January 10, 2010|Amanda Heller, Globe Correspondent

NAKED CITY: The Death and
Life of Authentic Urban Places

By Sharon Zukin
Oxford University, 312 pp. $27.95

Playing off Jane Jacobs’s groundbreaking “Death and Life of Great American Cities,” sociologist Sharon Zukin traces the evolution of New York in the decades since the battle between Jacobs and Robert Moses left Moses, the creator and destroyer of cityscapes, in disrepute while elevating Jacobs to the pantheon of 20th-century urban visionaries.

Cities the world over have learned from New York how to realize Jacobs’s concept of the “urban village.” But, says Zukin, they have preserved - or invented - these urban oases through Moses’s agenda of gentrifying and privatizing the modern metropolis.

For instance, Zukin explains “how Brooklyn became cool” owing to the migration of suburban-born trendsetters back to the neighborhoods their grandparents struggled to escape. She describes a new Harlem Renaissance, symbolized by Starbucks and McDonald’s, which has nothing in common with its cultural namesake.
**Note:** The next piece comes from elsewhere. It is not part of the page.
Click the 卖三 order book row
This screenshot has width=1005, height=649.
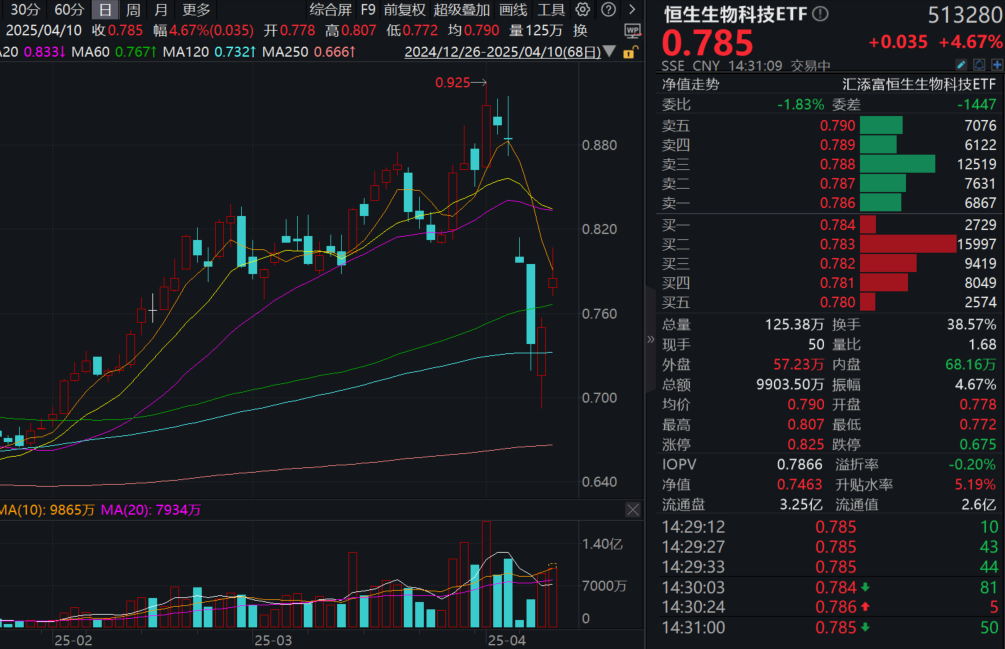(x=828, y=164)
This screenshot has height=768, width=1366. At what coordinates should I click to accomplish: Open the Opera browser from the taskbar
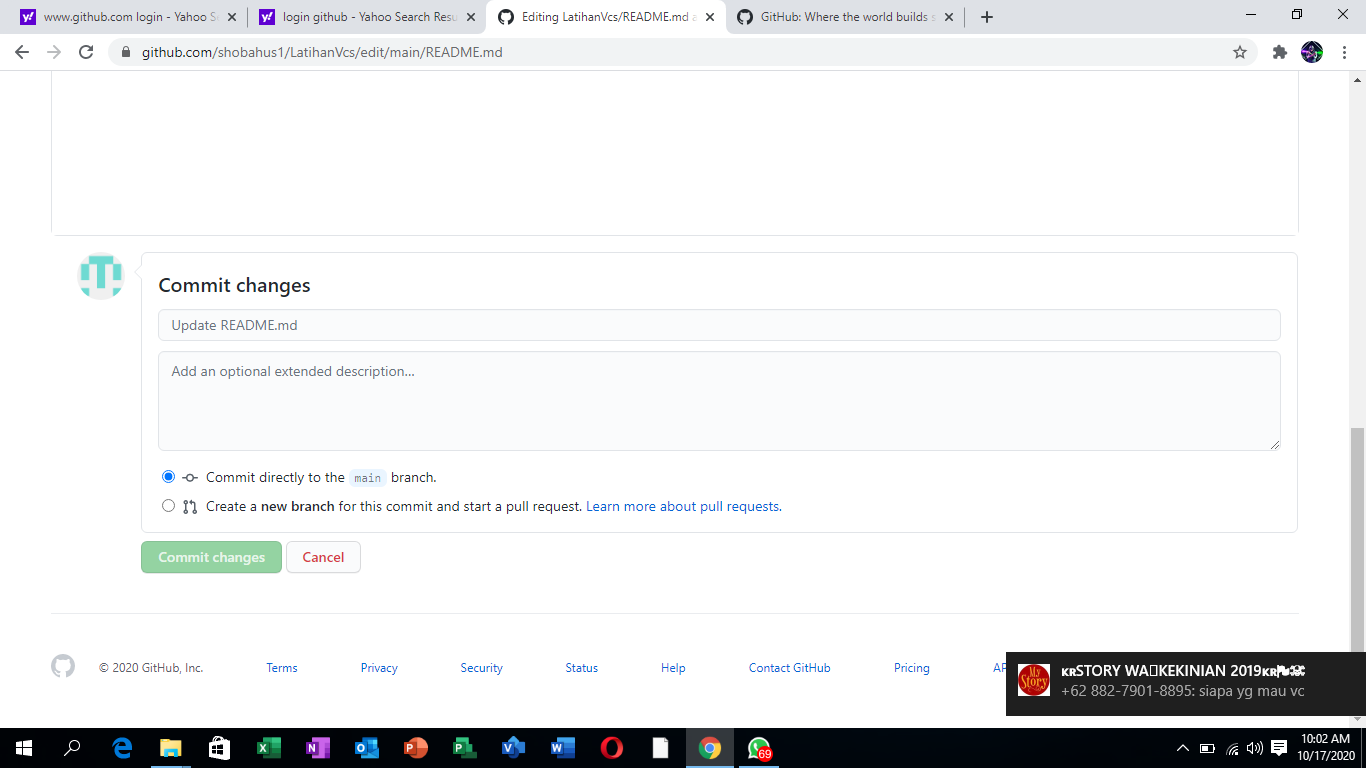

Whether in the upscale transformation of her East Village neighborhood or the Latino green market sprouting near IKEA on the once derelict waterfront, she constantly questions the mutable notion of “authenticity.”

Despite the obligatory academic citations, this is scholarship with its boots on the ground, challenging us to look at the familiar in a new light.

LA’S ORCHESTRA SAVES THE WORLD
By Alexander McCall Smith
Pantheon, 304 pp., $23.95

In this difficult-to-characterize novel by Alexander McCall Smith, a young woman named Lavender, known as “La,” abandons London in the late 1930s for rural East Anglia, on the run from a broken marriage, a broken heart. Once war breaks out, she longs to make herself useful, but returning to London, now terrorized by the Blitz, is impossible.

To fill the hours La takes up the flute. When an officer from the nearby RAF airbase remarks that his combat-weary men would be grateful for a chance to play music, La organizes a village orchestra. One player intrigues her in particular: Feliks, a gallant but mysterious Polish airman grounded by injury.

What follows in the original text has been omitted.